橘政宗的声音依旧平稳,甚至透著一丝理所当然的释然。
“无妨。”
老爹嘆了口气,语重心长,
“不要太在意。面对那样的怪物,接不回来,情有可原。”
源稚生的脚步微微一顿。
他看著伞檐滴落的雨水,目光深邃了几分。
“怪物?”他轻声反问,
“只有他吗?”
“……”
耳机里,陷入了漫长的死寂。
橘政宗似乎被这个问题问住了,又似乎在斟酌著什么。
半晌后,老爹那带著几分苦涩与疲惫的声音才缓缓传来。
“稚生。”
“在他的面前……无论是你,还是她。

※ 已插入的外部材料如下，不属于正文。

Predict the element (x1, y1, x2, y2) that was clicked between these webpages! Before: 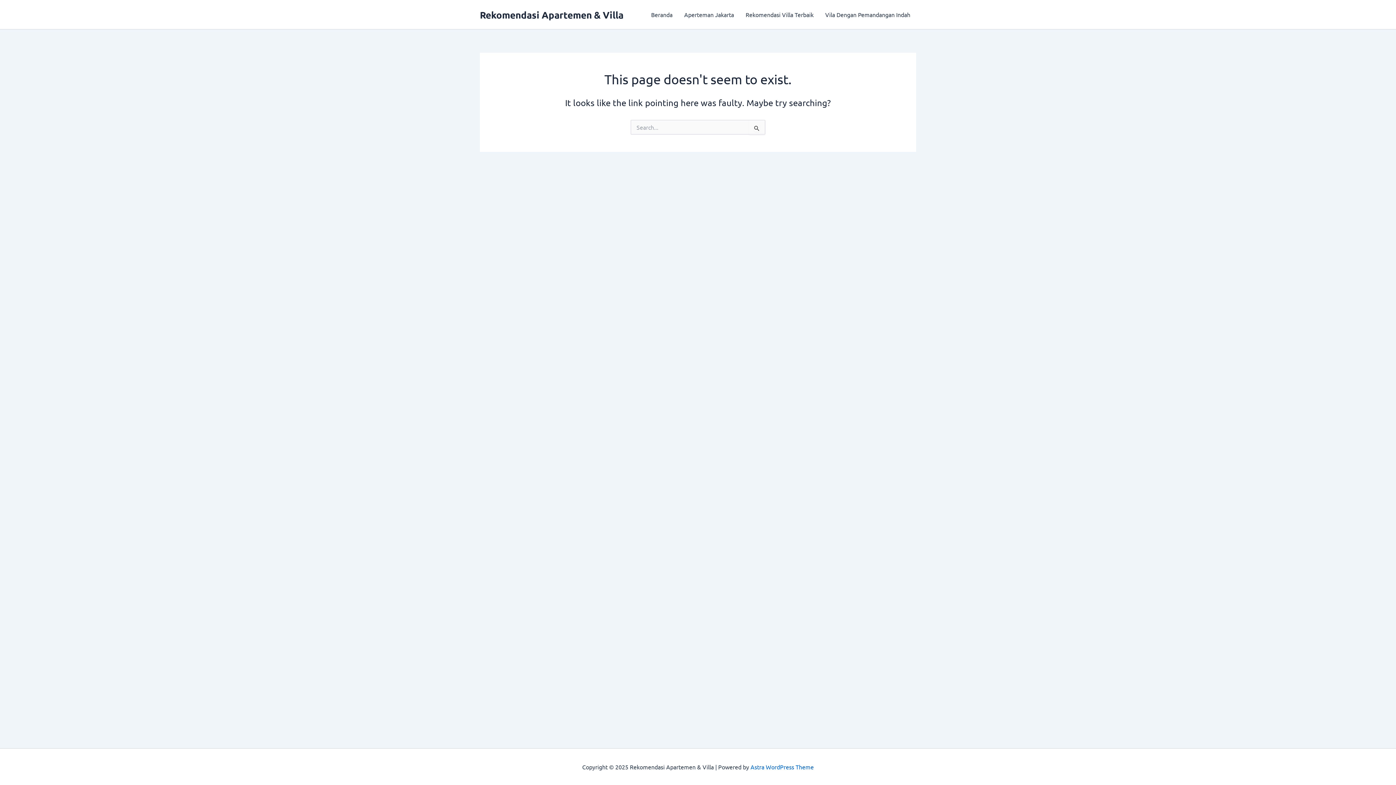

”
“兴许..都相形见絀。”
听到这个回答。
源稚生淡淡地轻笑了一声。
没有反驳,也没有觉得屈辱。
他只是在心底默默地想。
是啊。
如果连那拥有足以毁天灭地力量的女孩,在那个少年面前都相形见絀,乖顺得像只被顺了毛的猫。
那即便不谈他那恐怖的实力……也確实也是怪物吧,
但论及强弱,
他確实是一个...能够压制所有怪物的,更不讲理的怪物。
“她对家族那么重要。”
源稚生收敛了笑意,声色重新变得冷硬。
“既然接不回来,老爹打算如何?”
“如何吗?”
“我会尽力而为的。”
橘政宗的语气认真,透出疲惫与萧索之感,
“但稚生,你要小心行事。这次的行动,他们怕是还想横插一脚。
“”那怪物,那柄剑的矛头,指著的,可远远不止是一个绘梨衣。”
源稚生沉默著,等待下文。
橘政宗在电话那头却回忆起不久前,那场堪称荒诞的混血种三国组织会议。
……
本家內殿。
巨大的屏幕被一分为二,投射出两方截然不同的画面。
橘政宗端坐在主位,代表蛇岐八家与樱国分部,向卡塞尔本部与龙渊阁发出了最为严厉的质询。
其一。
强烈谴责那位龙渊阁的首席、卡塞尔的学生。
不顾一切地硬闯源氏重工机密,劈开机要之地的房间,拐走了蛇岐八家的重要人员。且该人员体质孱弱特殊,极度危险。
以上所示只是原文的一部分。